We were getting calls from large American businesses, blue-chip businesses, saying they couldn’t fund themselves, they couldn’t make their payroll, they couldn’t fund their inventory.

Most have dismissed these comments as the ex post facto rationalizations of the late Bush administration handing out government money to their crony connections. I don’t want to discount that possibility, as clearly cronyism was a part of that mix, but the realities of post-Lehman and the funding relationship of banks to more than just the biggest companies was very real and very problematic. It wasn’t just non-financial commercial paper that was used by firms beyond GE to run working capital, there were standby letters of credit as well as revolving funding lines that were canceled and often all-at-once without notice. Thus, as revenues fell, there were no alternatives.

Global banks turned their backs on global businesses, and it was some months before conditions sufficiently calmed to where some businesses could begin to work around banks via the bond market. In other words, businesses all over the world, including small and medium-sized enterprises (as they are known in Europe), were highly leveraged their day-to-day activities. When the leverage disappeared, they had only one outlet – mass layoffs. So much of the Great “Recession” was monetary, which contradicts neutrality (again).

With such a huge shock, the system has been unable to recover.
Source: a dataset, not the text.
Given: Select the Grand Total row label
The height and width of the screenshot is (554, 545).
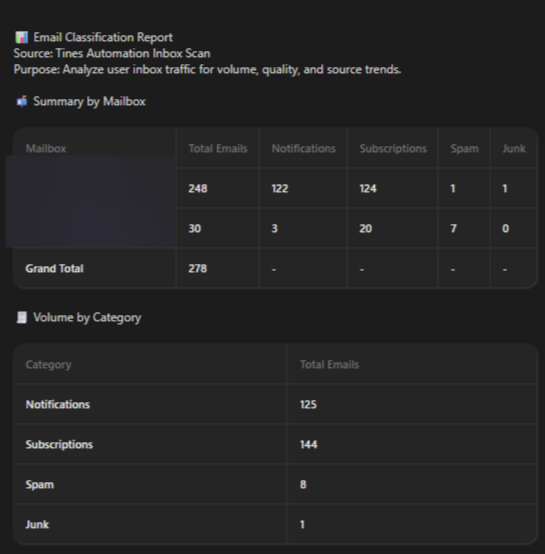Looking at the screenshot, I should [54, 269].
The massive forced “deleveraging” put upon the American (and overseas) labor force meant that revenue growth would remain low and lackluster, therefore keeping the re-hiring trend at a minimum wherein all prior recoveries had always been predicated upon it being at a maximum. And even when it appeared that recovery was at least plausible, those possibilities were always and very rudely interrupted by even more monetary problems (2011 banking, “rising dollar”).

The primary problem inherited by the incoming Trump administration is quite simple: there has been no wage growth. They surely know this, as it was the primary reason there is a Trump administration. The reasons for the lack of labor recovery, however, have little to do with what Trump might be able to do, except insofar as he could send Janet Yellen and all those empty suits like her to do more damage only in academia. He has recently declared his distaste for the “strong dollar”, which to me is a very bad sign; had he instead declared his distaste for the variability of the dollar (let alone the “dollar”) then we might have an open road to actual reflation.

Since we don’t really know what President Trump might do, it would be a mistake to be so declarative. But we should also make no mistake as to the scale and the true nature of the problem.